Попытки объяснить, что я послан сюда для научной работы, оказались бесполезными – предатель и всё. Неприязнь греков испортила мне праздничное настроение. Между прочим, выяснилось, что за соседним столом сидит председатель этой партийной ячейки с женой и дочерью. Они были македонцами из Греции и отличались более утонченными лицами, яркая национальная красота дочери вообще заворожила меня. Конечно, в её привлекательность добавляла значительную лепту молодость. И при таком обаянии две смородинки её глаз с презрением глядели на меня! Я отводил от них свой взор, а он "прилипал" к её юной большой груди, целомудренно закрытой тканью платья. Что говорить ‑ она была чрезвычайно красива. По моему предположению ей было около двадцати лет.
Незабываемый фейерверк этой чудесной ночи не вытеснил воспоминание о неприятной ситуации в ресторане. Сложившееся у греков представление обо мне, сильно задело моё самолюбие. Опубликованное в газете "Борба" заявление Сахарова я считал разумным и не видел в нём предательства. Конечно, все зарубежные компартии поддерживали официальную позицию ЦК КПСС. Симпатия Сахарову не влияла на мои патриотические взгляды, прочно заложенные воспитанием в сознание. Несправедливо видеть во мне изменника Родины только потому, что я работаю с иностранцами. Эти греки не имели никакого представления о пользе научного взаимодействия. Особенно обострял болезненность моего чувства испепеляющий взгляд этой молодой македонки. Я считал необходимым оправдаться, в первую очередь перед ней.
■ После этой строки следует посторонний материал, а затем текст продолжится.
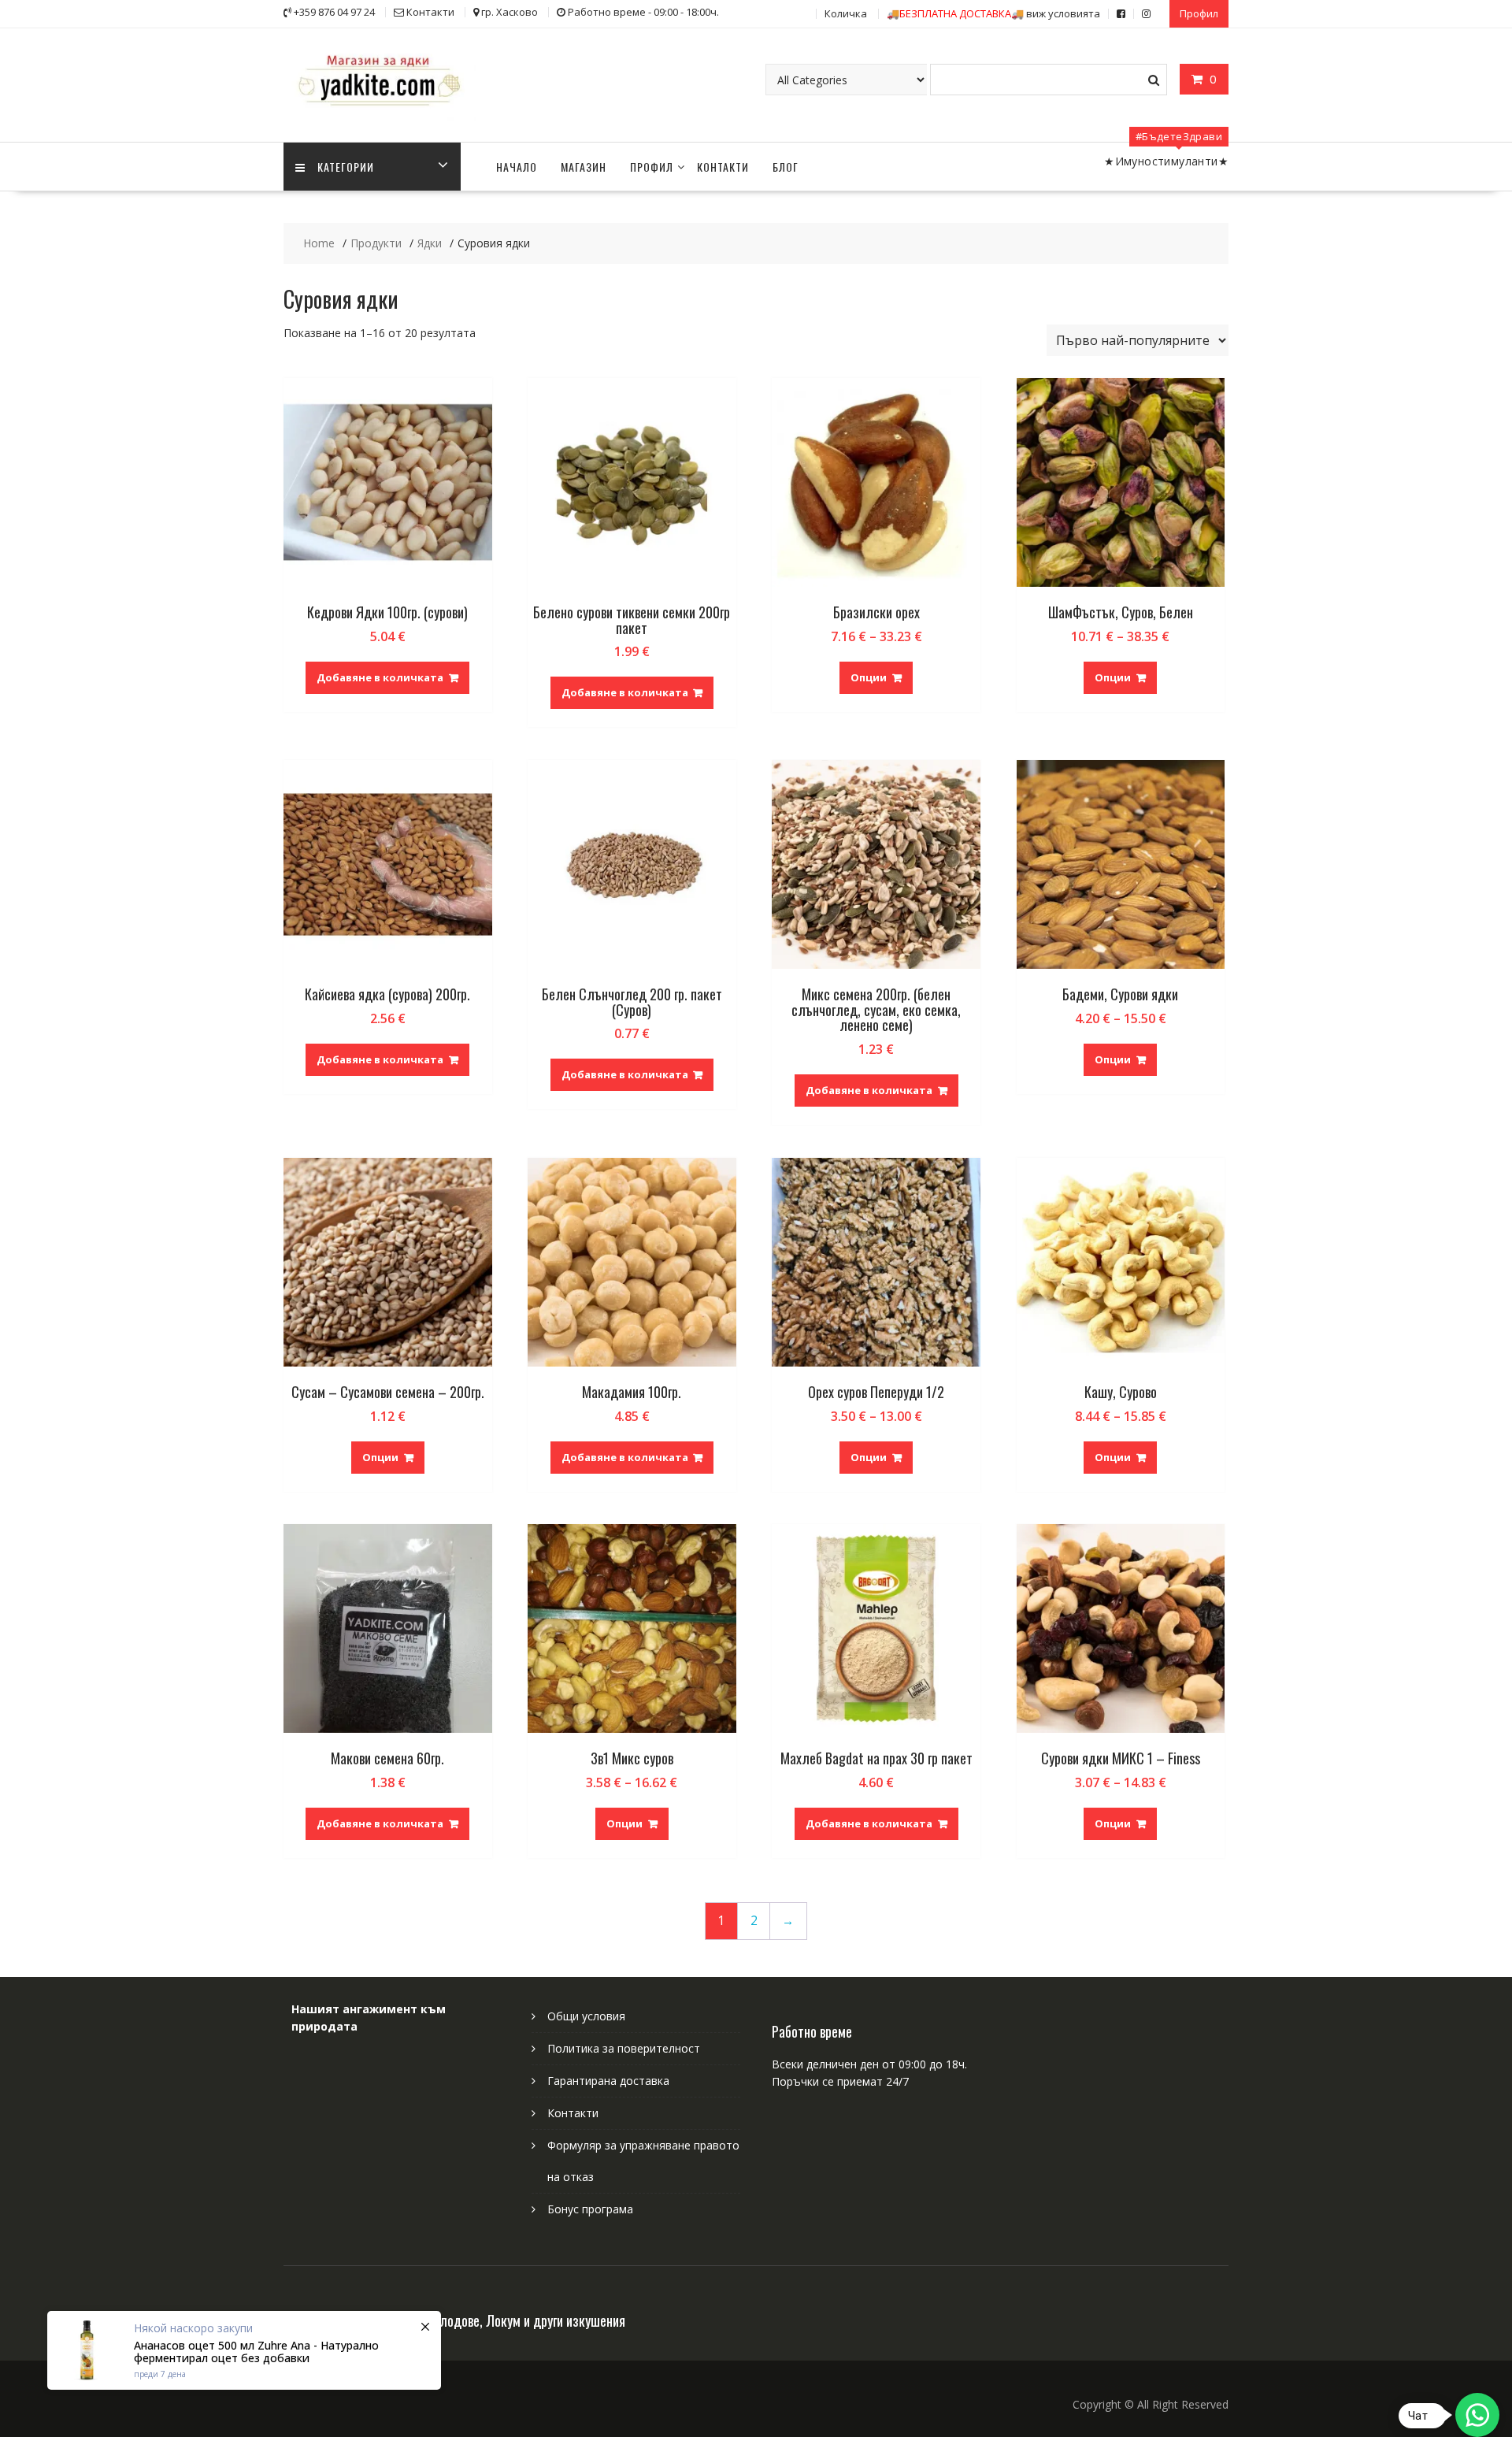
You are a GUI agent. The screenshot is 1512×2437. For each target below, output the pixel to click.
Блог (786, 166)
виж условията (993, 13)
Возможно, истинной причиной такого порыва было желание добиться внимания такой красивой девушки.
Как найти эту юную македонку? По-видимому, ресторан был местом встреч греческой диаспоры, поэтому рано или поздно она там появится. В ресторан меня привезли, поэтому дороги я не знал. На карте Мюнхена я нашёл ресторан с известным мне названием, но добраться туда общественным транспортом было нельзя. Брать такси дорого, и афишировать своё посещение такого места было бы нежелательным – по-видимому, этот ресторан находится под наблюдением спецслужб ФРГ. На беседе в ЦК КПСС меня предупредили, чтобы я не скомпрометировал себя взаимодействием с какими-либо партиями – это как раз такой случай. Я решил идти пешком.
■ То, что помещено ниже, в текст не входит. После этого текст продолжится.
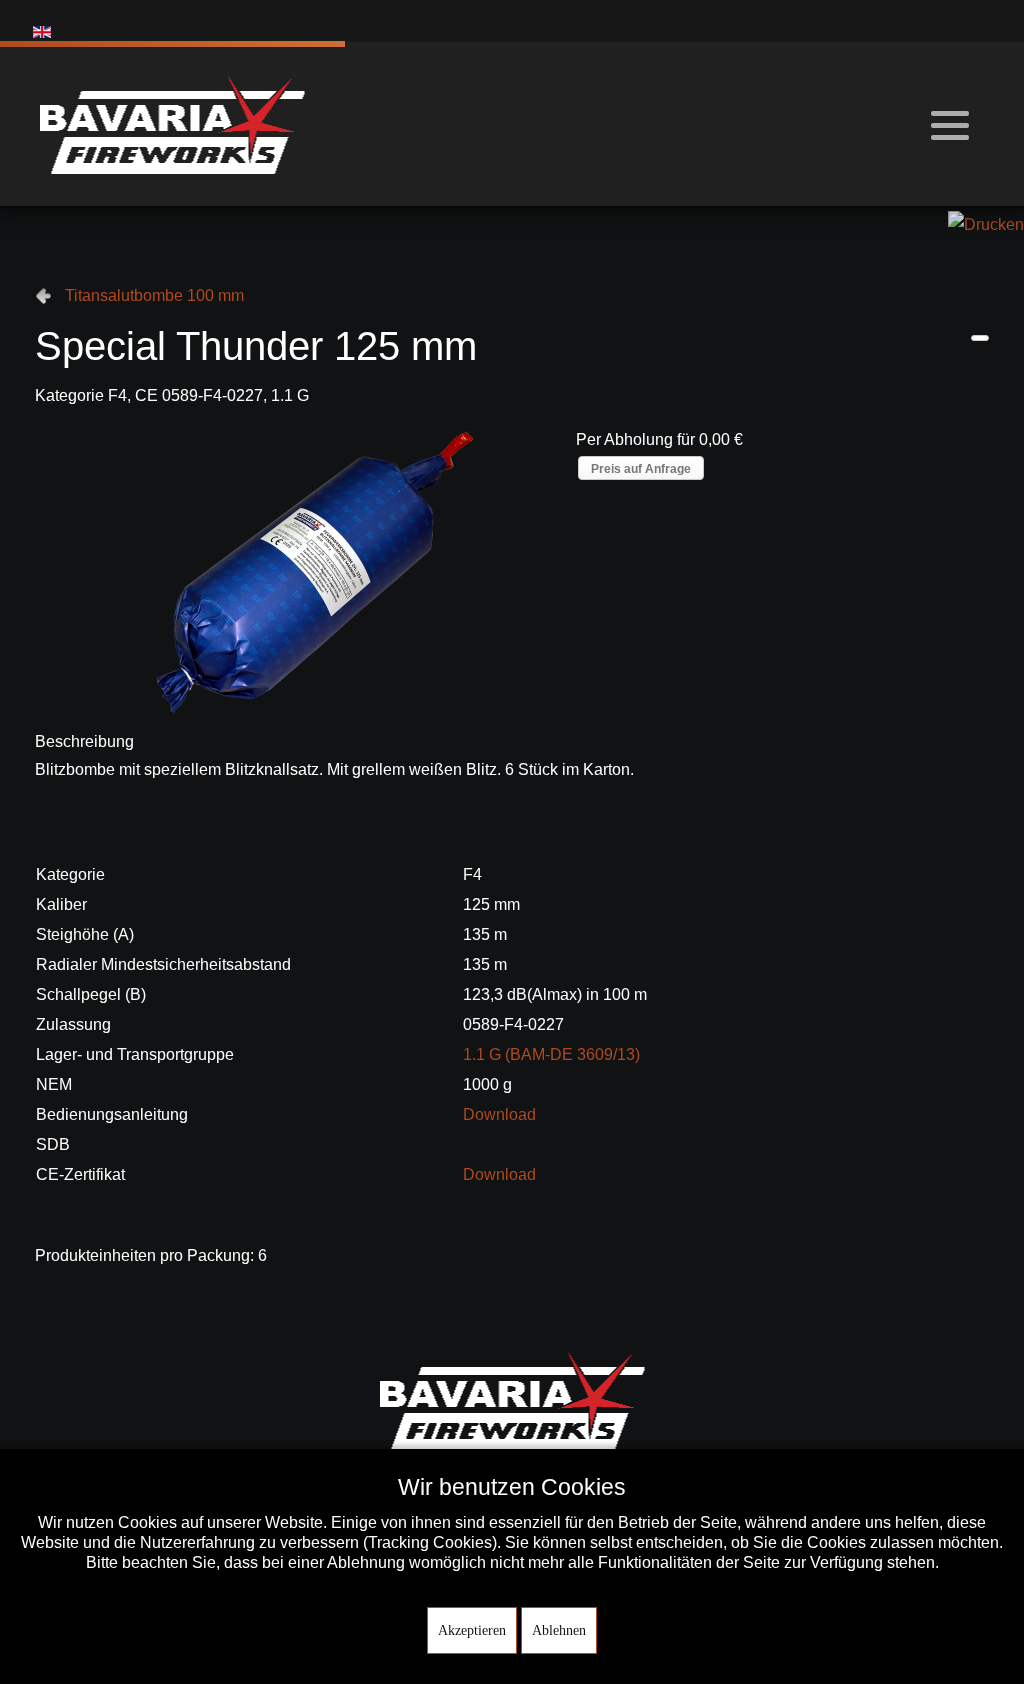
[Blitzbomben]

В ресторане нужно быть не раньше вечера: вряд ли кто-нибудь в первый день после праздника будет там днём. Зимой темнеет рано, поэтому мне стоило большого труда добраться до ресторана. Когда я зашёл в зал, в нём сидело только четыре человека, которые как раз были вчерашними посетителями. Они очень удивились моему появлению: чужие сюда заходят редко. Я подсел к ним и постепенно завязал разговор, похвалив греческую музыку и танцы. Далее в беседе я высказал желание встретиться с семьёй македонцев, которые сидели за соседним столом, чтобы развеять их неправильное представление о моей деятельности. Они мне сказали, что из них чаще бывает дочь, именно та македонка – она агитатор и приходит в определённое время. Удача сопутствет мне.
Вскоре я застал Елену, так звали эту девушку, в ресторане. Она обсуждала что-то с группой юношей по-гречески ‑ мне трудно было понять. Когда Елена освободилась, я попросил её уделить мне 10 – 15 минут.
– Я не могу, мне надо идти.
– Тогда, может быть, встретимся в другой раз. Я приду туда, куда вы скажете.
– Практически это невозможно. Я работаю, а после работы у меня партийная работа, всё расписано по часам.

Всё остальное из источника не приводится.